MOMENTS THAT MATTERED
Shaw off the bench: The side effect of the Brewers' creative trades for Moustakas and Jonathan Schoop (who went 0-for-5 in Wednesday's Milwaukee debut) is that Counsell will have a power-hitting infielder on his bench most nights. On Wednesday, that was Travis Shaw, who was called upon to pinch-hit with the bases loaded and two outs in the eighth after Pina tied the game. Shaw, who entered the day with a .512 OPS against left-handed pitchers, was Counsell's choice against southpaw Scott Alexander over right-handed hitters Orlando Arcia and Erik Kratz. But Shaw grounded into an inning-ending double play.
"You're going with the bat," Counsell said. "Travis is playing every day, he's comfortable in the at-bat. ... I thought Travis swung at a good pitch to hit. It was a ball up. He just got on top of it a little bit."
Knebel vs. Machado: The Dodgers moved the winning run to third base with two outs in the ninth and set up a showdown between Brewers closer Corey Knebel and Dodgers newcomer Manny Machado, who homered off a Knebel fastball in Monday's opener. Knebel went back to that pitch, firing four straight four-seam fastballs between 97.5-98.6 mph. The last one was the firmest, and induced a swinging strike three that sent the game to extra innings.
"I'm going to throw it until he hits it. He missed the first one, so I'm going to keep going," Knebel said. "Missed the second one, just keep going. That's my best pitch. I'm not going to let him beat me on my secondary pitch."

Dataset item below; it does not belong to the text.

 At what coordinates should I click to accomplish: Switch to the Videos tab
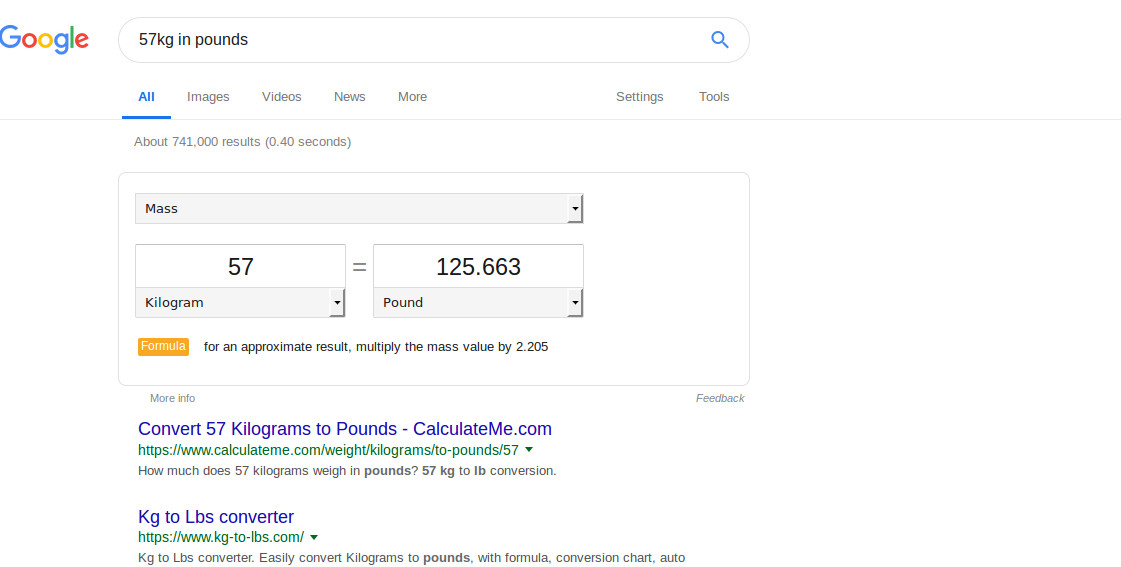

A pair of long hitting streaks came to an end. Christian Yelich had the Majors' longest active streak at 15 games, but he went 0-for-5. Schoop's 12-game streak was the third-longest active in the Majors, but that ended, too.
HE SAID IT
"They have a really good team, good starting pitching, really good bullpen and the offense is unbelievable. For us to come out with a win is huge." -- Grandal, on the Brewers
IN THE MINORS
The Brewers' catching depth took a hit Wednesday when Jacob Nottingham was placed on Triple-A Colorado Springs' disabled list with a chip fracture of his right wrist. Nottingham, the Brewers' No. 11 prospect per MLB Pipeline, was struck by a foul ball on Sunday. His wrist will remain immobilized per doctor's orders for three weeks before the team re-evaluates Nottingham's status.
There was better news for No. 5 Brewers prospect Brice Turang, the team's first-round pick in this year's Draft. Turang was promoted to advanced rookie-level Helena after hitting .319/.421/.362 in 57 plate appearances in the Arizona Rookie League.
The Brewers and Dodgers saved the best pitching matchup for the final day of their four-game series. It's Jhoulys Chacin, who went 4-0 with a 2.64 ERA to win the Brewers' Pitcher of the Month honors for July, against Dodgers lefty Clayton Kershaw at 8 p.m. CT. The Brewers have won three of the last four games Kershaw started against them, including July 21 at Miller Park.